Could you copy out, word for word, the lines of the material that start with the line containing "The width and height of the screenshot is (480, 360)." and run through the end of the material, leaving the pictures out?

▶ Supplied material:
════════════════
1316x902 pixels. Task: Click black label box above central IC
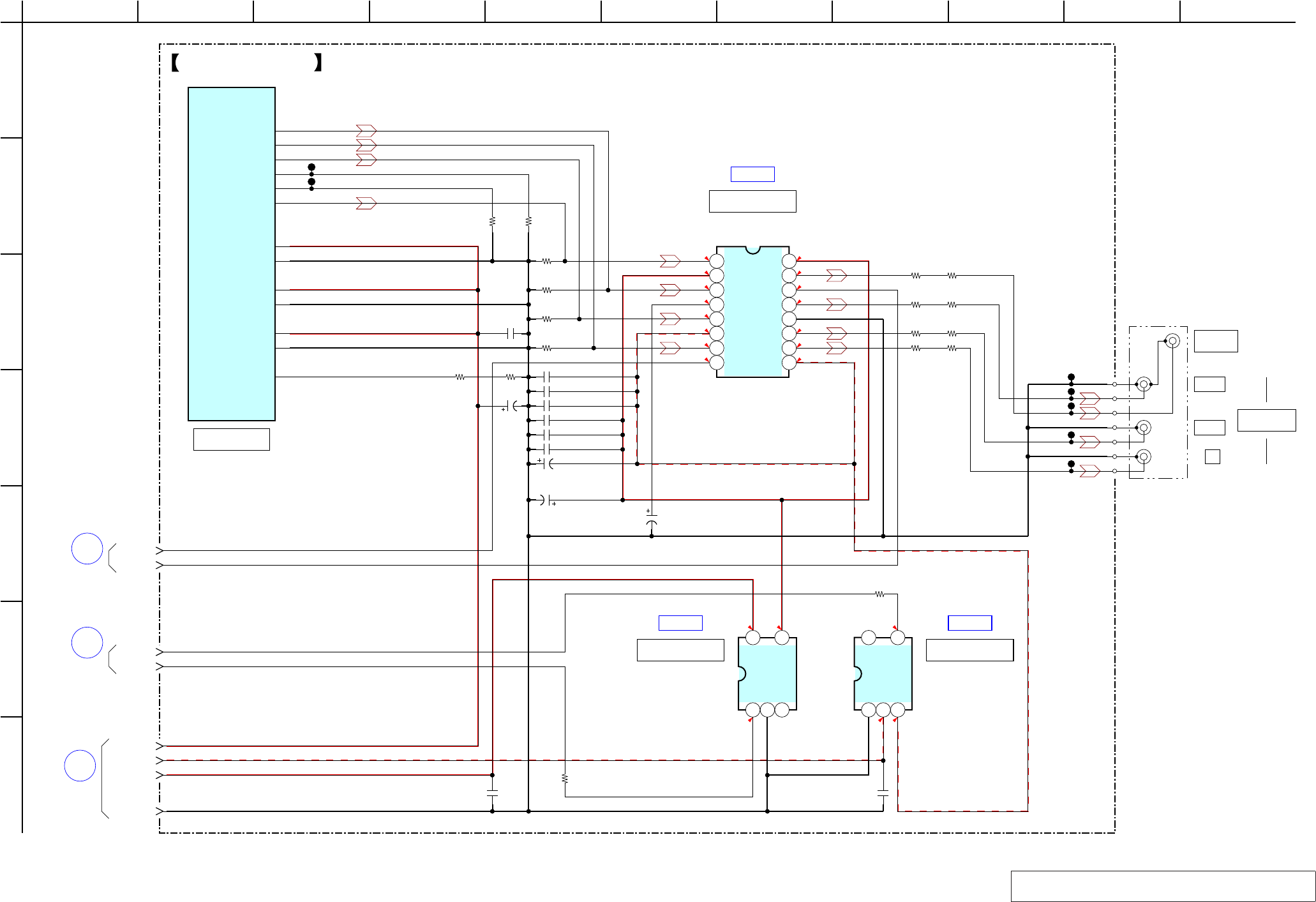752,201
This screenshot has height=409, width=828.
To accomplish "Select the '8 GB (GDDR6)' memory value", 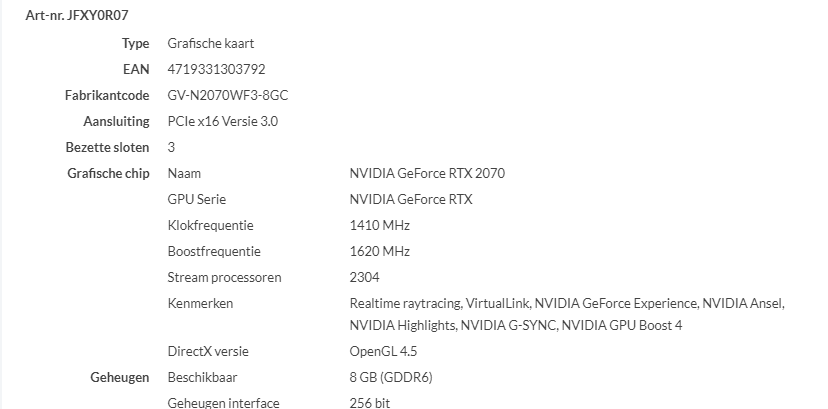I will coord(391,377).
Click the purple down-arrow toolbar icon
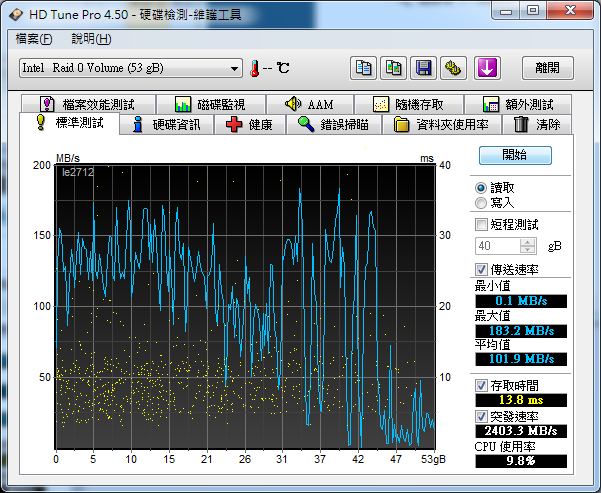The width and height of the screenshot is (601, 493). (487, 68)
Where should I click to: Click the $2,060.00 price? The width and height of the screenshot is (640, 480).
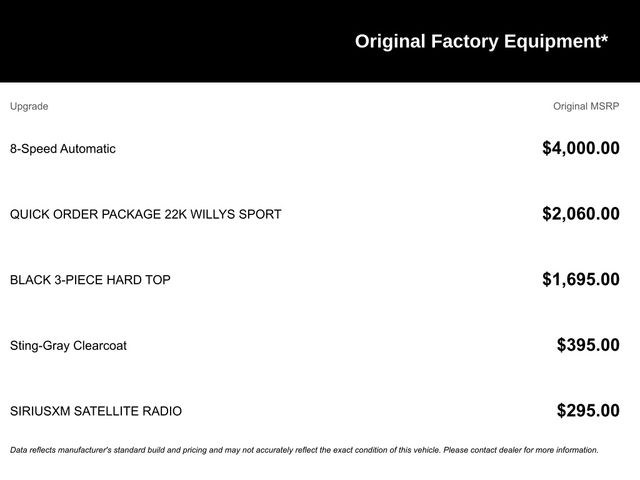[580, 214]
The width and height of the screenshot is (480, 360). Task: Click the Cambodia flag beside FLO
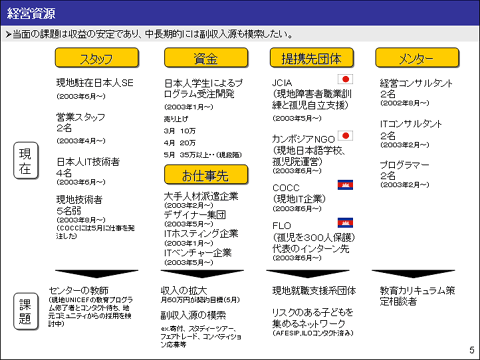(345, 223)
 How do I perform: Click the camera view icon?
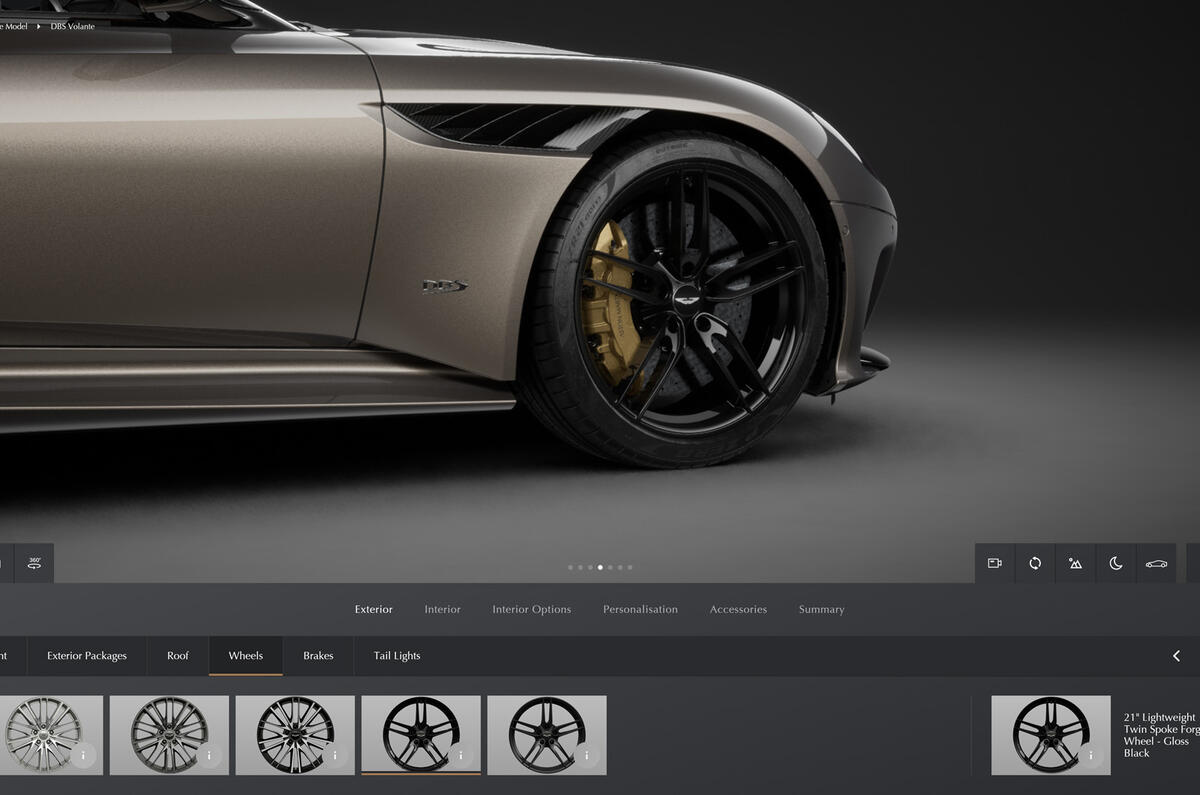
════════════════
▶ Written solution:
The width and height of the screenshot is (480, 360). Task: Click the Cambodia flag beside FLO
(345, 223)
 How do I perform: Click the camera view icon?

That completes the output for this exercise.